DuckDB, like SQLite, is serverless. Duck has a leg up on SQLite though when it comes to Parquet: Parquet is supported directly in Duck and this makes dealing with these datasets a breeze.
Good question! As a disclaimer, I work for DuckDB Labs.
There are 2 big benefits to working with Parquet files in DuckDB, and both relate to speed!
DuckDB can query parquet right where it sits, so there is no need to insert it into the db first. This is typically much faster. Also, DuckDB's engine is columnar (SQLite is row based), so it can do faster analytical queries using that format. I have seen 20-100x speed improvements over SQLite in analytical workloads.
Another benefit that is often overlooked is that Parquet support various compression methods, right? SQLite's official support for compression is a commercial product, so basically useless for general usage in free open-source software. There are a few 3rd party alternatives, but it becomes cumbersome.
Considering DuckDB's and Parquet's features, if DuckDB manages to support the emerging GeoParquet standard someday, I believe it could be a nice alternative to the typical SQLite + Spatialite combo, and GeoPackage as a whole.
I've gone almost completely off Athena in favor of duckdb.
Duckdb running with 12 vcpus on mid-size data (1tb) that's on ssd is routinely faster than Athena with the data on s3.
If there are a lot of partitions, then the difference is huge.
DuckDB user here.

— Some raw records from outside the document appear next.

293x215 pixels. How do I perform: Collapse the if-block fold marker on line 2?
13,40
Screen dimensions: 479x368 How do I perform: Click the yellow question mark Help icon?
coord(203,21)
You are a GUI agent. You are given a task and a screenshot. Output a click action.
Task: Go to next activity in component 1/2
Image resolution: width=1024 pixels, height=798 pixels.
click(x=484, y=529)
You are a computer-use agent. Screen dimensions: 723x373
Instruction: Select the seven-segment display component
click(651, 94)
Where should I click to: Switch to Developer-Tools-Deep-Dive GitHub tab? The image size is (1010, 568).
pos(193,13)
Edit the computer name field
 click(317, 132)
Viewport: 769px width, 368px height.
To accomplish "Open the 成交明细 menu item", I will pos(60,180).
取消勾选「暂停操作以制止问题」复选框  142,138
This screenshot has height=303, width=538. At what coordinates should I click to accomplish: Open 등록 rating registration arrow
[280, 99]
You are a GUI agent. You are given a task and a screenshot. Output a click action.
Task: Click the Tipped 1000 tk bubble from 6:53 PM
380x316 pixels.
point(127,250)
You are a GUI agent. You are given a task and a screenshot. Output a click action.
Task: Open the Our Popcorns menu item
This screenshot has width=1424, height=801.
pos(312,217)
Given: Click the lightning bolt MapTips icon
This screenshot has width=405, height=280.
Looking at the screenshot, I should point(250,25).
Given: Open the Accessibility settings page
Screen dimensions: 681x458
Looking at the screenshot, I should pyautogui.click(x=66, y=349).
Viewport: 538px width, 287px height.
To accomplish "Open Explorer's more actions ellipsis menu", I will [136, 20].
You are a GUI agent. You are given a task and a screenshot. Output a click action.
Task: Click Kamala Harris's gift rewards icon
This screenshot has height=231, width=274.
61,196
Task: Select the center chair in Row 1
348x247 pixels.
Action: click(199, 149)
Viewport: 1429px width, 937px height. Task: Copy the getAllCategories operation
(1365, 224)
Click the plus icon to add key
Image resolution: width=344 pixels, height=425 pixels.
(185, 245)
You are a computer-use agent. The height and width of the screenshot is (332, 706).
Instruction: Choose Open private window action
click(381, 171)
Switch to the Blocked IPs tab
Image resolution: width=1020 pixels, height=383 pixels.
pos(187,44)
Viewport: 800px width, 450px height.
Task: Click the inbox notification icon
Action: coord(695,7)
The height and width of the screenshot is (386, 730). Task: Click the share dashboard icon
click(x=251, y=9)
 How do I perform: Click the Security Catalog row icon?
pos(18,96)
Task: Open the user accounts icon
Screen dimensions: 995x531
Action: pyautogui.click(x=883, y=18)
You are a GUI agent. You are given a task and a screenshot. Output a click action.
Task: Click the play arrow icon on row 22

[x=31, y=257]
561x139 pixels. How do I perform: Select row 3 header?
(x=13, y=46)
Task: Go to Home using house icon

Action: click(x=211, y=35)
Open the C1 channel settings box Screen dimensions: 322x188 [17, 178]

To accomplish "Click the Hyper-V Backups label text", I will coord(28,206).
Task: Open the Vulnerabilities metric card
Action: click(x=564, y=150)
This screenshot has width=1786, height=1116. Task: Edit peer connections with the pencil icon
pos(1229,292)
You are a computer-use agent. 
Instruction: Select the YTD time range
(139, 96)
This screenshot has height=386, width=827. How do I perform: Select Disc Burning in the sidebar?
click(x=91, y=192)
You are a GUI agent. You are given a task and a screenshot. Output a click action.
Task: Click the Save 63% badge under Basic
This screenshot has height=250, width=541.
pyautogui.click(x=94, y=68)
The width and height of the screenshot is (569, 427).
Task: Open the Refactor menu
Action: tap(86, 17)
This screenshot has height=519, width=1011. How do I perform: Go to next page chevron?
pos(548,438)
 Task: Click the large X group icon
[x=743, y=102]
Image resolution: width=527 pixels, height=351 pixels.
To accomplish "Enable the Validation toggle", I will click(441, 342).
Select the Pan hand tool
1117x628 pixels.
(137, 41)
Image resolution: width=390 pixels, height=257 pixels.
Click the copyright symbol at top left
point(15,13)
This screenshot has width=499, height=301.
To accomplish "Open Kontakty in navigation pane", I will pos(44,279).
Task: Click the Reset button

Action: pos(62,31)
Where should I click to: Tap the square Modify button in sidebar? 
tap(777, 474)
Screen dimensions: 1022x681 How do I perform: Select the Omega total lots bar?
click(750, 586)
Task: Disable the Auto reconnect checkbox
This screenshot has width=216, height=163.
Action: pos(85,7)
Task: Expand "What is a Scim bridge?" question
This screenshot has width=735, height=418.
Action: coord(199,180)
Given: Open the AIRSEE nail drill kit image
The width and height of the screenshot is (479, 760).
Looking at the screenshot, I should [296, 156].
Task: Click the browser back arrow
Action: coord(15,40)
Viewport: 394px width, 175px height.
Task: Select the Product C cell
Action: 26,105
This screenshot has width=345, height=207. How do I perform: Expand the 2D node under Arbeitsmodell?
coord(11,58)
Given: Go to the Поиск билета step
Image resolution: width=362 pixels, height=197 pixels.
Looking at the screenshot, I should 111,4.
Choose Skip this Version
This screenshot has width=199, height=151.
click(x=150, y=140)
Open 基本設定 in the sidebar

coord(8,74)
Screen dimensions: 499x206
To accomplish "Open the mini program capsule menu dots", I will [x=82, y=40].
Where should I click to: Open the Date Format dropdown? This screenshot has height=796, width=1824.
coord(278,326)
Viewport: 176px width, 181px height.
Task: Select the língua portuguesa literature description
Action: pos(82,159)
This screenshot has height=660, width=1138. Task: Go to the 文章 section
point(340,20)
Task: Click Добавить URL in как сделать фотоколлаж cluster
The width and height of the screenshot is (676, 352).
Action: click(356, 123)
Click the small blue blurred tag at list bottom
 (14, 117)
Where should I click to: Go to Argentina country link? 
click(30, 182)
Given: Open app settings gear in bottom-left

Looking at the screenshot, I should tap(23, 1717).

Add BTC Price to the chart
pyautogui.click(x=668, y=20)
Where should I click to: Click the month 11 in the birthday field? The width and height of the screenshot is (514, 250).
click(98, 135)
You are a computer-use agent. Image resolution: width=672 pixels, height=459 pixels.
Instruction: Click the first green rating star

As far as I can tell, DuckDB doesn’t support distributed computation so you have to set that up yourself, whereas Athena is essentially Presto — it handles that detail for you. It also doesn’t support Avro or Orc yet.
DuckDB excels at single machine compute where everything fits in memory or is streamable (data can be local or on S3) — it’s lightweight and vectorized. I use it in Jupyter notebooks and in Python code.
But it may not be the right tool if you need distributed compute over a very large dataset.
In the distributed computing world, the rule is you start to scale horizontally when your compute workload is too large to fit in the memory of a single machine. So it depends on your compute workload and your hardware. (There’s no fixed number for what a large dataset is)
DuckDB itself doesn’t have any baked in limits. If it fits in memory, single machine compute is usually faster than distributed compute — and DuckDB is faster than Pandas, and definitely faster than local Spark.
DuckDB has SQLite semantics but is natively built around columnar formats (parquet, in-memory Arrow) and strong types (including dates). It also supports very complex SQL.
SQLite is a row store built around row based transactional workloads. DuckDB is built around analytics workloads (lots of filtering, aggregations and transformations) and for these workloads DuckDB is just way way faster. Source: personal experience.